Author: @BlackPanther112358

Overview

Combinatorics is primarily involved with art of counting. This includes counting number of ways for a certain position to occur, to arrange some objects according to given rules or choosing some objects from a collection. Quite often, the required number takes a very large value, thus it is a very common practice to return the answer by taking modulo with some prime number $p$ (which is $1e9 + 7$ quite often, and quite recently $998244353$ also has become prominent). You can read more about modulo here.

Finding $n \choose r$

Pronounced "n choose r", this is the mathematical notation to represent number of ways to choose r objects out of a collection of n objects. The analytical formula can be written as $n \choose r$ $=$ $\frac{n!}{r!\,(n - r)!}$.

This leads to a neat recurrence relation: $n \choose r$ $=$ $n - 1 \choose r$ + $n - 1 \choose r - 1$ $\\$

We can precompute all the required values using the above formula in $O(n^2)$ and then perform lookup in $O(1)$ time. The resulting values also form Pascal's Triangle.

Example #1: 2221 - Find Triangular Sum of an Array

The important insight here is that the figure provided is nothing but an inverted Pascal's Triangle and contribution of each cell in the final sum is the value of cell multiplied by the binomial coefficient at the particular position in Pascal's Triangle.

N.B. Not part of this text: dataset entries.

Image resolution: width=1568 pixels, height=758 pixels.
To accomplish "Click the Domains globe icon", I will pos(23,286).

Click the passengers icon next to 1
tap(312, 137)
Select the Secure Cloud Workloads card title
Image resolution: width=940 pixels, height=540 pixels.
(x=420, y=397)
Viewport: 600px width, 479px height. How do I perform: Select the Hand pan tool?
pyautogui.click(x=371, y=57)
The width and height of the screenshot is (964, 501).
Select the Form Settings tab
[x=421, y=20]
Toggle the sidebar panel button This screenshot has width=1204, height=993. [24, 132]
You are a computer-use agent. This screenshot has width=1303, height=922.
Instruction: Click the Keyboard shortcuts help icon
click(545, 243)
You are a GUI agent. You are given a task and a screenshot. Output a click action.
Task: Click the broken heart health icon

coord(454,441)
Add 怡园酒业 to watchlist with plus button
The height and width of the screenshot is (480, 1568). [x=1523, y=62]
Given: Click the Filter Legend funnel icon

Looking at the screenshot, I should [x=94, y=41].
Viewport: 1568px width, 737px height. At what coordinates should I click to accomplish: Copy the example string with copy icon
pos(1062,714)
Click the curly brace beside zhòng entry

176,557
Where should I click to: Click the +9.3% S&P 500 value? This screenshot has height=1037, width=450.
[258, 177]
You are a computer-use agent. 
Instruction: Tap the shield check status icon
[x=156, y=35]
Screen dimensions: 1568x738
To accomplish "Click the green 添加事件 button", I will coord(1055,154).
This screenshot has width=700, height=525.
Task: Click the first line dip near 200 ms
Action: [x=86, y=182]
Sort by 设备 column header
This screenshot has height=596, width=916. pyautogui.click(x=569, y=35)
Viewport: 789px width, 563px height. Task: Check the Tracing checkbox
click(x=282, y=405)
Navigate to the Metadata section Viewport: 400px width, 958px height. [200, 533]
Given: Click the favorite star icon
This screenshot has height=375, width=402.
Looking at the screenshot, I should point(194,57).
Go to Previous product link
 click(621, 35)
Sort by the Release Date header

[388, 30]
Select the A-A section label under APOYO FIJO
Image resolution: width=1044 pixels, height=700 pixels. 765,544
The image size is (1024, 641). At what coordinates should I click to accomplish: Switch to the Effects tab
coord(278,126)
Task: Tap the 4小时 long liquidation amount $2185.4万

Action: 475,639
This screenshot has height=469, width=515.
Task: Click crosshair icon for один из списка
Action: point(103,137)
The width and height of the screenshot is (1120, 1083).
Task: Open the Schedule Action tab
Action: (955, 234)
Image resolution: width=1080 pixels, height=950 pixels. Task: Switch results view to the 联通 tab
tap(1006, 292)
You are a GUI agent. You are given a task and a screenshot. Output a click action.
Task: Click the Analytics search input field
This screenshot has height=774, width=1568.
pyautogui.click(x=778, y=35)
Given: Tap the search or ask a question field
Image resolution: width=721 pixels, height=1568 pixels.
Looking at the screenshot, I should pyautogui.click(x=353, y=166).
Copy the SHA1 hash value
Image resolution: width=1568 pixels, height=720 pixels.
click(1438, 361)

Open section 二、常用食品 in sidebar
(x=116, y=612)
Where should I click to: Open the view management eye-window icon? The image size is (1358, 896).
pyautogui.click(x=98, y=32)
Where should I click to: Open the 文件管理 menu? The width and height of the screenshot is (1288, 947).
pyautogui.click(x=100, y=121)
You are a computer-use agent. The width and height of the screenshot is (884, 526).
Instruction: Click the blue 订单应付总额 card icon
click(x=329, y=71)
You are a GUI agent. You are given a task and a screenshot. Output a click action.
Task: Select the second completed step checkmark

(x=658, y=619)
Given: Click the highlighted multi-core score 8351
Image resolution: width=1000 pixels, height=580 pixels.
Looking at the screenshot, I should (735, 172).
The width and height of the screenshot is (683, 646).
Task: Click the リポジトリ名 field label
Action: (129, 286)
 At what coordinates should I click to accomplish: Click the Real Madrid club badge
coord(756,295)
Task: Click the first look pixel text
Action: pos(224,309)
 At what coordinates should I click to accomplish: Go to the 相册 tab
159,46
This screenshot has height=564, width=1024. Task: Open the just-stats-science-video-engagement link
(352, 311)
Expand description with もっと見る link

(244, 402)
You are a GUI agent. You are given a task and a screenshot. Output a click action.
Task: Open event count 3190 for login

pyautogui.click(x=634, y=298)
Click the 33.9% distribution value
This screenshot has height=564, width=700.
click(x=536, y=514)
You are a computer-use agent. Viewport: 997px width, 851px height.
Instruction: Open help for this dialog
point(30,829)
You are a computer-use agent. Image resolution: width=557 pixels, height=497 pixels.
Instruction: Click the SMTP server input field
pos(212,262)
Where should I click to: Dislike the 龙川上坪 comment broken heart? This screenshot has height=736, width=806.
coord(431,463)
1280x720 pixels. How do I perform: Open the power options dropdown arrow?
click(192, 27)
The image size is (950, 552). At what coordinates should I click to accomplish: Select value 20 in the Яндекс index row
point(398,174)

Thus for the cell at $i^{th}$ index in the topmost row, it's value is multiplied by $n - 1 \choose i$ and added to the final sum $modulo\,10$. Time Complexity of the program is $O(n^2)$ for computing the binomial coefficient and $O(n)$ Space complexity.

C++

class Solution {
public:
    int triangularSum(vector<int>& nums) {
        int n = nums.size();
        vector<int> pascalTriangleRow = {1};
        // calculate the ith row using (i - 1)th row
        for (int i = 0; i < n; i++) {
            vector<int> nextRow = {1};
            for(int j = 1; j < i; j++){
                nextRow.push_back((pascalTriangleRow[j] + pascalTriangleRow[j - 1]) % 10);
            }
            nextRow.push_back(1);
            pascalTriangleRow = nextRow;
        }
        // calculate the final answer as discussed above
        int ans = 0;
        for (int i = 0; i < n; i++) {
            ans += (nums[i] * pascalTriangleRow[i]) % 10;
        }
        return ans%10;
    }
};

Sometimes it is not possible to calculate the entirety of Pascal's Triangle due to larger values of $n$. In this case, we begin by precomputing x!$$\, \forall$$\,$$x \in [{0, n}]. Similarly, we will also precompute the modular inverses. This can be achieved in $O(n)$ time. Thus we can now compute $n \choose r$ using the analytical equation presented earlier. You can read about modular inverses here

The implementation of above can be as follows:

C++

struct comb{
    int mod;
    // make arrays to store the factorial and inverse factorial modulo m
    vector<long long int> factorial;
    vector<long long int> inverse_factorial;

    // N is the maximum value possible of input
    comb (int N, int mod_in = 1e9 + 7) {
        // calculate values for factorial
        mod = mod_in;
        factorial.push_back(1);
        for(int i = 1; i <= N; i++) factorial.push_back((factorial.back() * i) % mod);

        // calculate values for inverse factorial
        vector<long long int> inverse;
        inverse.push_back(1);
        inverse.push_back(1);
        inverse_factorial.push_back(1);
        inverse_factorial.push_back(1);
        for (int i = 2; i <= N; i++) {
            inverse.push_back((mod - ((mod/i) * inverse[mod%i]) % mod) % mod);
            inverse_factorial.push_back((inverse_factorial[i - 1] * inverse[i]) % mod);
        }
    }

    // function to calculate nCr(n, r)
    long long int nCr(int n, int r){
        if ((r < 0) || (r > n)) return 0;
        return ((factorial[n] * inverse_factorial[r]) % mod * inverse_factorial[n - r]) % mod;
    }
};

For further reading, you can visit cp-algorithms.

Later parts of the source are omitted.